General information
- Location: State Highway 5A, Chopan, Sonbhadra, Uttar Pradesh India
- Coordinates: 24°30′49″N 83°01′36″E﻿ / ﻿24.5135°N 83.0266°E
- Elevation: 194 metres (636 ft)
- System: Indian Railways station
- Owner: Indian Railways
- Operator: East Central Railway
- Platforms: 5
- Tracks: 8

Construction
- Structure type: Standard (on-ground station)
- Parking: Yes
- Cycle facilities: No
- Accessible: Yes

Other information
- Status: Functioning
- Station code: CPU

= Chopan railway station =

Railway station in Uttar Pradesh

Chopan railway station (station code: CPU) is a major railway station located in the Sonbhadra district of the Indian state Uttar Pradesh which primarily serves Chopan town and its surrounding areas.
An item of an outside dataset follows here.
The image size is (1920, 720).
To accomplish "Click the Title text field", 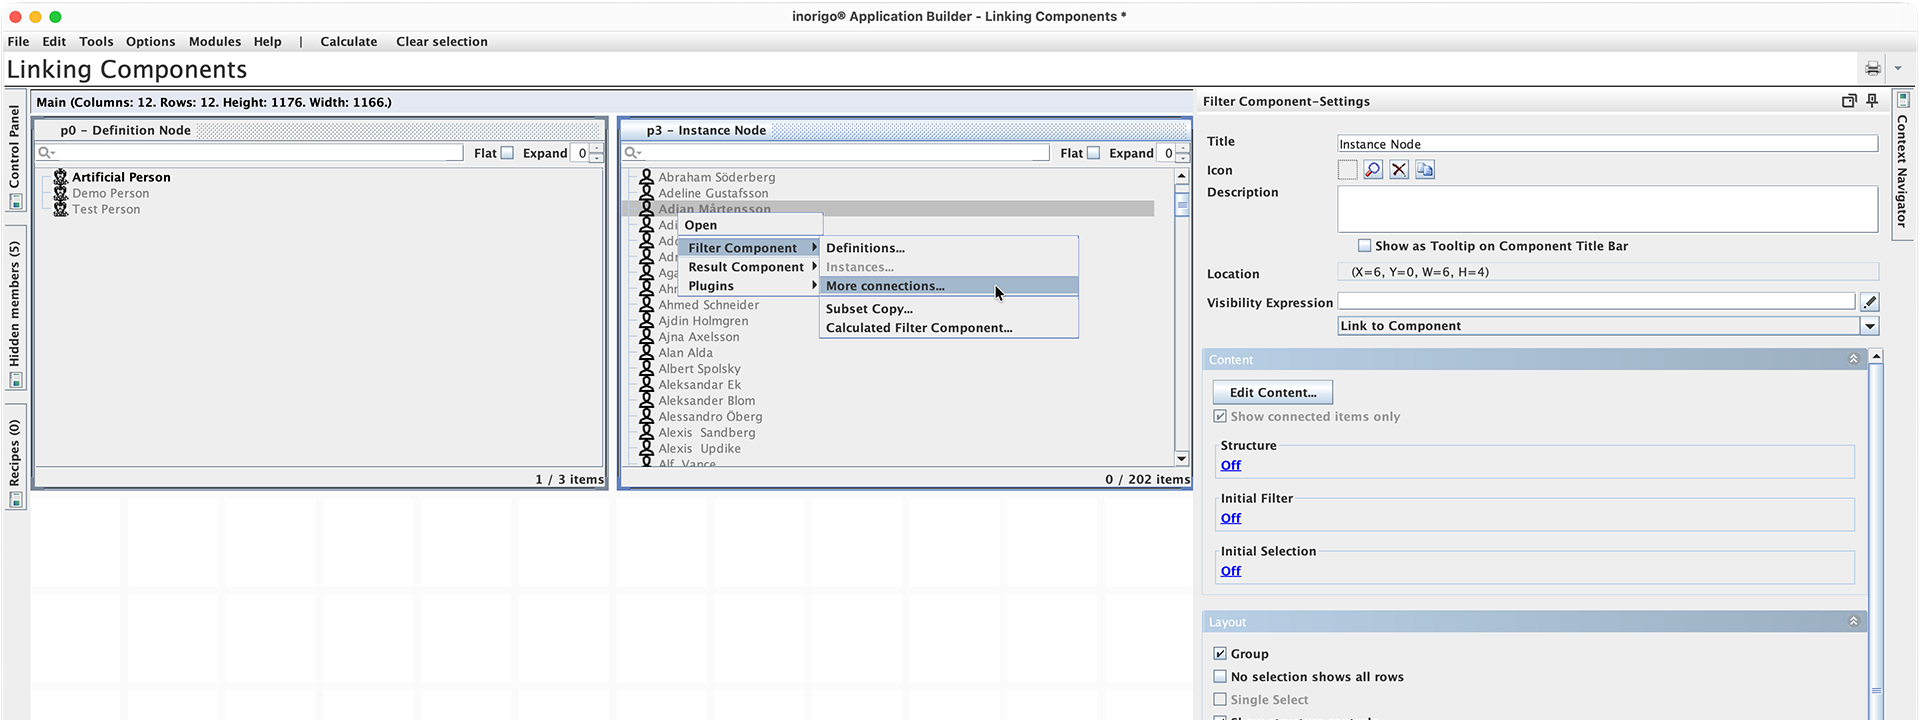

The station consists of five platforms and the platforms are well sheltered and well equipped with all the basic amenities.

The station connects 'Sonbhadra district' to major cities such as Jammu, Amritsar, Jalandhar, Ludhiana, Chandigarh, New Delhi, Kanpur, Prayagraj, Varanasi, Lucknow, Bareilly, Pilibhit, Tanakpur, Dhanbad, Asansol, Howrah, Kolkata, Gaya, Patna, Ranchi, Jamshedpur, Kharagpur, Sambalpur, Jabalpur, Bhopal, Ujjain, Ajmer and Ahmedabad.

Ranchi Rajdhani Express, Jharkhand Swarna Jayanti Express, Muri Express, Shaktipunj Express and Triveni Express are some popular trains that halt at this station.